One nicely-designed system, XDS 940, automatically classified processes in four categories: terminal, I/O, short quantum, and long quantum. When a process blocked for terminal input, it raised to the highest priority, so that it could immediately respond to the user's input. When a process blocked for another I/O device, it raised to the second priority level. But when a process was removed because of its quantum expired, it went down to the third priority level. And if that happened several times in a row, it went to the fourth priority level.

Lottery

Another way of handling the intern's problem is to use a lottery-based system. Here, the vice-president's computational process might get 10 tickets, while the intern's process gets a pathetic 1. Each time the CPU is to select a process, it chooses a random ticket. Thus the intern can still go on editing a document while the vice-president is doing computation (though at a much-reduced pace, since the vice-president gets a much larger share of the CPU).
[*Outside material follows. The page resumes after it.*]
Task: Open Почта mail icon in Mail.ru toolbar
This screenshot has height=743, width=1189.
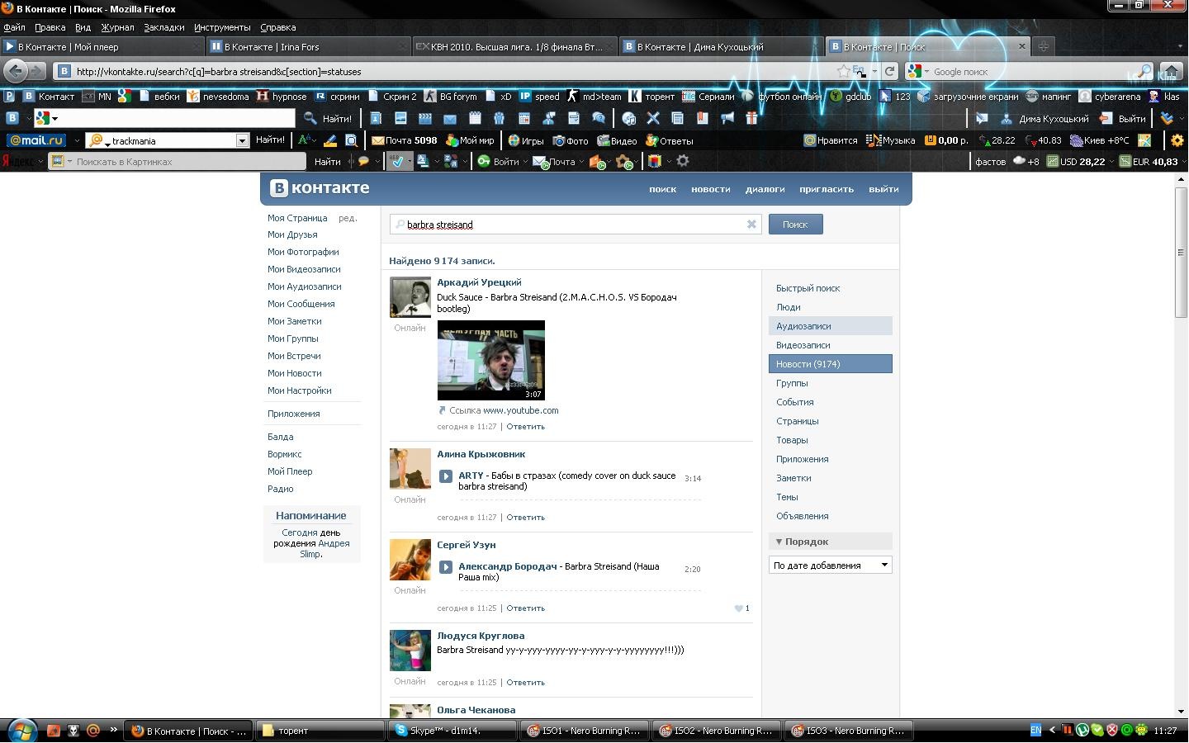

This also is open to its own abuses: It gives the intern an incentive to use many tiny processes, instead of one big process. You might get around this by assigning the intern 100 tickets, evenly split among the intern's processes, while the vice-president gets 1000 tickets, evenly split among the vice-president's processes.

Differing time slices

The book doesn't discuss this possible solution to the intern's problem, but it's also a significant alternative: You can still use round-robin, but assign different quanta to different priorities. Thus, while the intern gets a quantum of 20 milliseconds, the vice-president gets a quantum of 200 milliseconds.

This scheme, too, is open to abuse by the intern, who now has an incentive to divide a process into many smaller processes running in parallel.

Minix's scheme

Minix uses a combination of the priority scheme and the round-robin scheme. Recall that Minix is built in four layers.

Process scheduling system (layer 0)
I/O device tasks (layer 1)
System call servers - file server and memory manager (layer 2)
User processes (layer 3)

Layers 1 through 3 all consist of processes. Layer 0 is not really process-structured - it can't be, since it's implementing the concept of process itself. Layer 0 is just an interrupt-response system.

But Layers 1 through 3 constitute separate queues at separate priorities. Layer 1 (the I/O tasks) runs at the highest priority, Layer 2 (the servers) runs at second priority, and Layer 3 (the user processes) runs at last priority.

Minix uses round-robin for Layer 3, with a quantum of 100 milliseconds. For Layers 1 and 2, however, it simply lets the process run indefinitely, until it finally blocks. It might as well do this, since these processes block frequently, and the processes are highly trusted by the operating system.